John returned to Norwich about a fortnight later accompanied by
Haydon, who was to become the guest of his sitter, {47a} and George
was left to the compilation of Celebrated Trials. Sir Richard
Phillips appears to have been a man as prolific of suggestion as he
was destitute of tact. He regarded his authors as the instruments of
his own genius. Their business it was to carry out his ideas in a
manner entirely congenial to his colossal conceit. His latest author
he exposed "to incredible mortification and ceaseless trouble from
this same rage for interference."
The result of all this was an attack of the "Horrors." Towards the
end of May, Roger Kerrison received from Borrow a note saying that he
believed himself to be dying, and imploring him to "come to me
immediately." The direct outcome of this note was, not the death of
Borrow, but the departure from Milman Street of Roger Kerrison, lest
he should become involved in a tragedy connected with Borrow's oft-
repeated threat of suicide. Kerrison became "very uneasy and
uncomfortable on his account, so that I have found it utterly
impossible to live any longer in the same lodgings with him." {48a}
Looked at dispassionately it seems nothing short of an act of
cowardice on Kerrison's part to leave alone a man such as Borrow, who
might at any moment be assailed by one of those periods of gloom from
which suicide seemed the only outlet.

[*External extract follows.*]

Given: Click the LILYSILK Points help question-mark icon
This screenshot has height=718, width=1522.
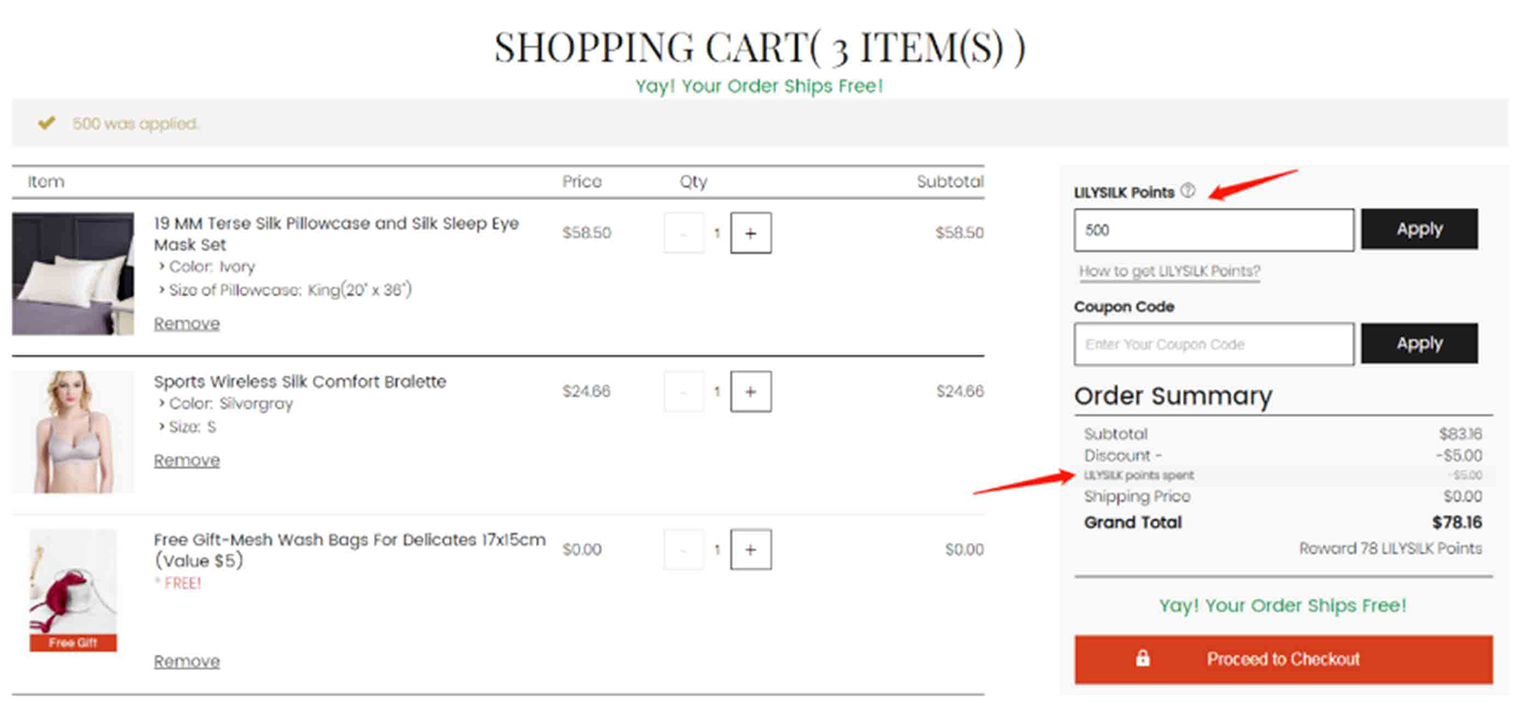Looking at the screenshot, I should coord(1187,191).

On the other hand, from an
anecdote told by C. G. Leland ("Hans Breitmann"), there seems to be
some excuse for Kerrison's wish to live alone. "I knew at that time
[about 1870]," he writes, {48b} "a Mr Kerrison, who had been as a
young man, probably in the Twenties, on intimate terms with Borrow.
He told me that one night Borrow acted very wildly, whooping and
vociferating so as to cause the police to follow him, and after a
long run led them to the edge of the Thames, 'and there they thought
they had him.' But he plunged boldly into the water and swam in his
clothes to the opposite shore, and so escaped."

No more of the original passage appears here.